$BNSBullishMed

2 Canadian Dividend Giants to Buy With Rates on Hold

The article says the Bank of Canada is likely to keep interest rates on hold through year-end if inflation and growth stay steady, with some analysts expecting possible upside risk to inflation. It highlights Bank of Nova Scotia (BNS) near $110 and yielding about 4%, citing turnaround progress and ROE/earnings gains. It also notes Manulife (MFC) raised its dividend 10% and benefited from higher rates and strong wealth/international results, including 18% core earnings growth in Asia in 2025 vs.

8/10
Med
Bullish
Near-term positioning around the Bank of Canada’s expected “rates on hold” path through year-end.
Income/defensive rotation into dividend payers consistent with a stable-rate narrative.

Rate-stable backdrop plus turnaround/ROE improvement is framed as supportive for BNS dividend and upside.

Article highlights Scotia’s turnaround progress and stake in KeyCorp, arguing steady-to-higher rates support bank net interest margins and ROE.

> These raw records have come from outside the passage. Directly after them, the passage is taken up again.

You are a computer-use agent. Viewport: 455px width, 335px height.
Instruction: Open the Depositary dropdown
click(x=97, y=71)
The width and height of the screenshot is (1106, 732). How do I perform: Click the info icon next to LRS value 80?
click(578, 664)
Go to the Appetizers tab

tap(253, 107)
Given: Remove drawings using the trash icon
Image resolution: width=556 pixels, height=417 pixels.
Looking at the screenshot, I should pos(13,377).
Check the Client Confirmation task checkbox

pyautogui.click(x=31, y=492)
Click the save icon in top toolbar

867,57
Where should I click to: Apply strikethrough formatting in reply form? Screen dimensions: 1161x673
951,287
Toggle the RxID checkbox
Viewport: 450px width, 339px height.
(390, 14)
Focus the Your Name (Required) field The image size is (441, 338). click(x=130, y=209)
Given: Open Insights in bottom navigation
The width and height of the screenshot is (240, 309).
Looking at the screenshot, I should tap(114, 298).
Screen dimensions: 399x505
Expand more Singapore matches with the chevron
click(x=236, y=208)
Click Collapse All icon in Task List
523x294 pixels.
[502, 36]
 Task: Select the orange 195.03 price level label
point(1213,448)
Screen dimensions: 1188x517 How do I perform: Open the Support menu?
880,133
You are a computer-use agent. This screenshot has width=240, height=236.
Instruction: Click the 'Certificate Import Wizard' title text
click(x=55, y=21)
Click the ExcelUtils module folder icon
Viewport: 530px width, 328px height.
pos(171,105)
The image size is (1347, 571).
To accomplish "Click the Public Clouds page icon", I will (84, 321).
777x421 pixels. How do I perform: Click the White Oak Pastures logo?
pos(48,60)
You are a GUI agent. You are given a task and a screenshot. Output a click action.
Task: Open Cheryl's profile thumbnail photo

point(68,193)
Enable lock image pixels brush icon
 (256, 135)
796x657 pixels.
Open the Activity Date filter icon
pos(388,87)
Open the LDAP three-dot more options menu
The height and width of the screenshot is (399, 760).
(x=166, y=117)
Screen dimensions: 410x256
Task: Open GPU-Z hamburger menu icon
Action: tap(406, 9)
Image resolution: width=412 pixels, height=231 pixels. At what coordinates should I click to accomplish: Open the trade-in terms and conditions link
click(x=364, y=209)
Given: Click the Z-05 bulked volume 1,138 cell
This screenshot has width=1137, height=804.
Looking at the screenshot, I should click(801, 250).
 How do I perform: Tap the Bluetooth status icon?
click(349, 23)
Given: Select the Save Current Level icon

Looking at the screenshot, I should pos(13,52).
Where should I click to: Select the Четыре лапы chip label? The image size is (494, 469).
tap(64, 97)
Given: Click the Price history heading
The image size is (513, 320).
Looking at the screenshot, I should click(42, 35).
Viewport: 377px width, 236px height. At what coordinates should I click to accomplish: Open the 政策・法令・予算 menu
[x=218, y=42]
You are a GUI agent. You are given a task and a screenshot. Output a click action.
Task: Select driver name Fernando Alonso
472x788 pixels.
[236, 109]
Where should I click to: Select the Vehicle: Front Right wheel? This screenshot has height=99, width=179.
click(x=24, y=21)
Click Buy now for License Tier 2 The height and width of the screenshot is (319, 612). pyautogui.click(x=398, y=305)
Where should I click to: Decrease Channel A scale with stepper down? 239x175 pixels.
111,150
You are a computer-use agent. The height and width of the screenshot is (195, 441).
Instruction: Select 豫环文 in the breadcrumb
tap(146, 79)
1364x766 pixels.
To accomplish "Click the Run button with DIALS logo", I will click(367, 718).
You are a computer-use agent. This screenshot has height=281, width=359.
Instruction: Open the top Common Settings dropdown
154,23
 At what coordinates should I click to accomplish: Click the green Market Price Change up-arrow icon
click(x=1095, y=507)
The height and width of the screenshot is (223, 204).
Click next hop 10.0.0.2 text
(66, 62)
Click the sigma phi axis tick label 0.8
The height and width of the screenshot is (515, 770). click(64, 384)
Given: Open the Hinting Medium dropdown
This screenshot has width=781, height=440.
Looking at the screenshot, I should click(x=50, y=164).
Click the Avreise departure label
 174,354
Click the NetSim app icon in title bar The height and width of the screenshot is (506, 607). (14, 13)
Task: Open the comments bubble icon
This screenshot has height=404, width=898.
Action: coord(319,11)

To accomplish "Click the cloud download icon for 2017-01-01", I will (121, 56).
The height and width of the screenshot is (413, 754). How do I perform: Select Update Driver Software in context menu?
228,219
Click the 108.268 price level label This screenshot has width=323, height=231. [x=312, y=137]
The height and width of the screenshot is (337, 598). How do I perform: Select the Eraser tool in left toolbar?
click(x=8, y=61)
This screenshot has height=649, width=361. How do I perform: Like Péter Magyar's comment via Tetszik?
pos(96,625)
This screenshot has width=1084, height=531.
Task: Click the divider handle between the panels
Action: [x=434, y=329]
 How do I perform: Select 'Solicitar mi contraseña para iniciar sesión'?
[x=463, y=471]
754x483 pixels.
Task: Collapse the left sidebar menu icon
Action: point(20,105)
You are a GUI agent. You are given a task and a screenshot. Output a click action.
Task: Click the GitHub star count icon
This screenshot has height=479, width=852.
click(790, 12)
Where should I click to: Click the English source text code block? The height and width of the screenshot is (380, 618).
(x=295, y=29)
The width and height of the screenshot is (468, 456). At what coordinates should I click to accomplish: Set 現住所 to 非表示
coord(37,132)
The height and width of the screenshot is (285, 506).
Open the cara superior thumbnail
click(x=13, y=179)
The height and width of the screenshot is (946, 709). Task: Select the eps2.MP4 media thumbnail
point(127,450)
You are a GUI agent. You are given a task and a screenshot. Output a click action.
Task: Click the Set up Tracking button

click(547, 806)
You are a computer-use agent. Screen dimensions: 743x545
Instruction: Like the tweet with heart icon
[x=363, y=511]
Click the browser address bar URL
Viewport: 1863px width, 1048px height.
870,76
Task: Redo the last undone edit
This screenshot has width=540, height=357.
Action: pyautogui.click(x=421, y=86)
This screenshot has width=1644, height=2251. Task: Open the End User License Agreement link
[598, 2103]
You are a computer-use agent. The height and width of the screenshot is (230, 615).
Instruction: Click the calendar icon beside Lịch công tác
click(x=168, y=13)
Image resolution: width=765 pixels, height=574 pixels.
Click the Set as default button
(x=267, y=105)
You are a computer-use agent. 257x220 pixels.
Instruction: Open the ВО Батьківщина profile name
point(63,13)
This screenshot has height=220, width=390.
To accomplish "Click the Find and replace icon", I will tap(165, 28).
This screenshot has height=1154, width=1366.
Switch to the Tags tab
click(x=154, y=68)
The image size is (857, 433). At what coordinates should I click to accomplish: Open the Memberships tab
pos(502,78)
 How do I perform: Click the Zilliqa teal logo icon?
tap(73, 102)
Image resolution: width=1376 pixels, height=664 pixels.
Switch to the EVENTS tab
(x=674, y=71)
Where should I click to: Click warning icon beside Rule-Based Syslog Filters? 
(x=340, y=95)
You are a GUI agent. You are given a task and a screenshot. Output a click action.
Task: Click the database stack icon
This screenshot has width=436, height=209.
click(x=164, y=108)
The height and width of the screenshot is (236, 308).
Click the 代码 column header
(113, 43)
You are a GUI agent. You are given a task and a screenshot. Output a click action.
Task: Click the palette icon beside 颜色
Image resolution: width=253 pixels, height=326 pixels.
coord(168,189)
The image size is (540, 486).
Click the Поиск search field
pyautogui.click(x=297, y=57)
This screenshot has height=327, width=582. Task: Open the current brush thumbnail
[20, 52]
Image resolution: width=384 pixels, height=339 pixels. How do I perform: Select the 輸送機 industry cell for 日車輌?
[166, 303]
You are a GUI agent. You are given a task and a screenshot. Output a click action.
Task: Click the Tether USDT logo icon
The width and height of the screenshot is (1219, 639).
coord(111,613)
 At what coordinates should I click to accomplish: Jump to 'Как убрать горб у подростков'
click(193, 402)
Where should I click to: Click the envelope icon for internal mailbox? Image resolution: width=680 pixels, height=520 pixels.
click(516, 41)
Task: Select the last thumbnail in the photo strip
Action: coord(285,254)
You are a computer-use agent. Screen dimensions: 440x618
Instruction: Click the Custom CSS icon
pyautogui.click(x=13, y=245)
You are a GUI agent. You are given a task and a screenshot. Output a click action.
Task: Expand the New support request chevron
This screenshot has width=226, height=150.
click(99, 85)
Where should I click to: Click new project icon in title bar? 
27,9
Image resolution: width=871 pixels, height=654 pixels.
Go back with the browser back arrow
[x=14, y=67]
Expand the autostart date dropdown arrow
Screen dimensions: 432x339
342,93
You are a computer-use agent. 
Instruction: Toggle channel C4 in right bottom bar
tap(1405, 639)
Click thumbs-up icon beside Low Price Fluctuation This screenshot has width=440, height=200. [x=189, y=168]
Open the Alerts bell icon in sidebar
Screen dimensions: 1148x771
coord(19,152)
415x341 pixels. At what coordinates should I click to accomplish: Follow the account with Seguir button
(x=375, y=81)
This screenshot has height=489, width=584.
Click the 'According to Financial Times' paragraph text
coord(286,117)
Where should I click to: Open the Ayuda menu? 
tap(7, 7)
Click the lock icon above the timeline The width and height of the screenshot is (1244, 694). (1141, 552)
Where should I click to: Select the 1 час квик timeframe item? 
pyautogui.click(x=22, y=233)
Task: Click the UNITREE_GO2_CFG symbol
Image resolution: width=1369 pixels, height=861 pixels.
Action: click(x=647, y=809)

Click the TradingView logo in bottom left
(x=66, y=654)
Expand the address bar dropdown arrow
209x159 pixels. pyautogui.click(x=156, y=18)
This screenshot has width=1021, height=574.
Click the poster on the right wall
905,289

Bias toward modest upside/defensive performance if rates stay on hold; downside risk if rates rise sharply and credit costs jump.

Background

The article frames a scenario where the Bank of Canada keeps rates on hold through year-end, with investors seeking dividend stability and long-term capital gains.

Why it matters

For BNS, steady rates are argued to help variable-rate borrowers plan and support NIM, while turnaround actions and ROE improvements provide company-specific tailwinds. For MFC, elevated rates are argued to boost returns on policy reserves and support dividend growth, alongside ongoing wealth management and international earnings momentum.

Market relevance

This is primarily a macro-to-sector setup (rates on hold) with company-specific dividend/turnaround highlights for BNS and MFC.

Market effects

Supports a broader “higher-for-longer or stable rates” bullish read-through for Canadian banks and insurers via NIM and reinvestment yields.

Could reinforce TSX dividend/financials bid if Canadian rates expectations remain anchored.

US/Canada rate dynamics and insurer asset-liability returns can spill into global financials sentiment.

Alternative perspectives

If inflation re-accelerates and rates rise faster than expected, credit losses and policyholder behavior could offset NIM/asset-yield benefits.

The article doesn’t quantify credit quality, duration/hedging risk, or how much of dividend growth is sustainable under different rate paths.

Key entities

  • Bank of Canada

    Expected to keep interest rates on hold through the end of the year if inflation doesn’t surge.

  • KeyCorp

    BNS purchased a 14.9% stake, cited as part of its turnaround and capital redeployment.